Sunday, January 13, 2008

Tuol Sleng Still

In 1999 I wrote a series of poems called Tuol Sleng Still. They were inspired by the gut-wrenching photographs of the inmates of Tuol Sleng, S-21, a Khmer Rouge death-camp in Phnom Penh. Between 1975 and 1979, 14,000 were tortured and died there. 7 survived. Inmates were photographed with numbered tags, and they were photographed again after their deaths.

Anyone who has experienced such horrors would probably consider my poems from the comfort of 1999 Ireland wryly. I was horrified by my ignorance: during those years I was enjoying a carefree college life. But to see the fear in faces that are little different to those that fill my everyday; I immediately felt immense sadness and felt I should, at least, inform myself. And by researching, writing and publishing the poems I could at least make the experience more real to me and contribute in a minute way to the calls against the wars and barbarism that seem to me to exemplify the pitiful limitations of us humans.

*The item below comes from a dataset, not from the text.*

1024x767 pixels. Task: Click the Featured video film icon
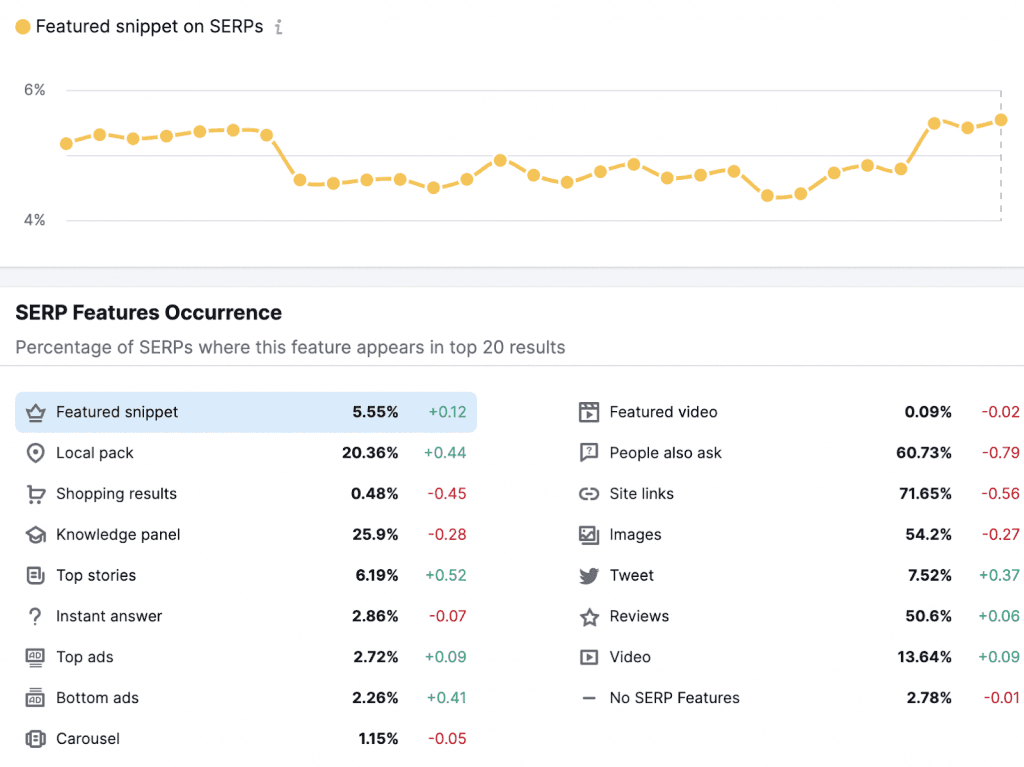(x=589, y=412)
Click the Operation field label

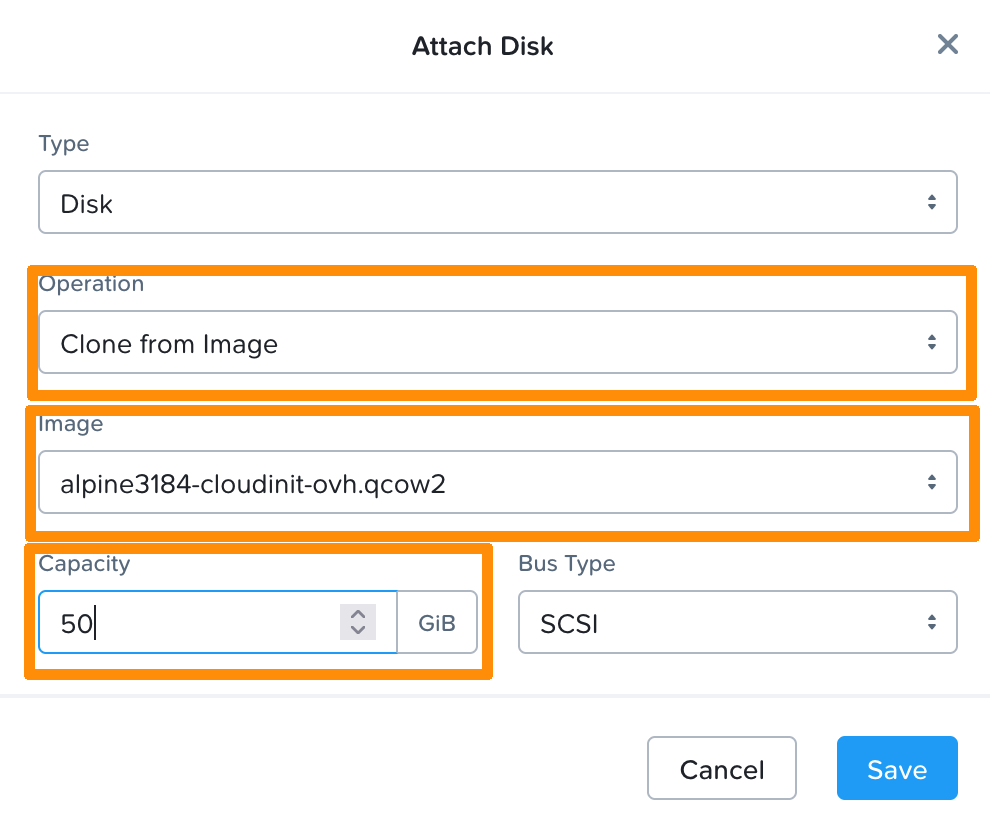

I chose Tuol Sleng because the photographs that inspired me were from there. There is a danger that I will suggest that people from far-off lands with different features to ours are barbaric, however I consider the vacuum-pack cleanliness of American mass-murder by air-strike at least as obscene, if not more so. I consider the war in the Middle East carried out and supported by governments in our name to be abhorrent. That era in the seventies is and isn’t history: unfortunately, for too many around the world it is Tuol Sleng still.

I looked at him,
Cambodian like myself,
similar in height and age.
He was handing out the tags;
I was bare to the waist.

I held the tag in my hand,
holding it up to be seen;
feeling awkward, conspicuous.
“Pin it onto your chest”
he said and waited.

I pinned it into my skin;
the humiliation delighted him.
Before the camera I stood erect
like I was proud to wear it,
like it was made of gold.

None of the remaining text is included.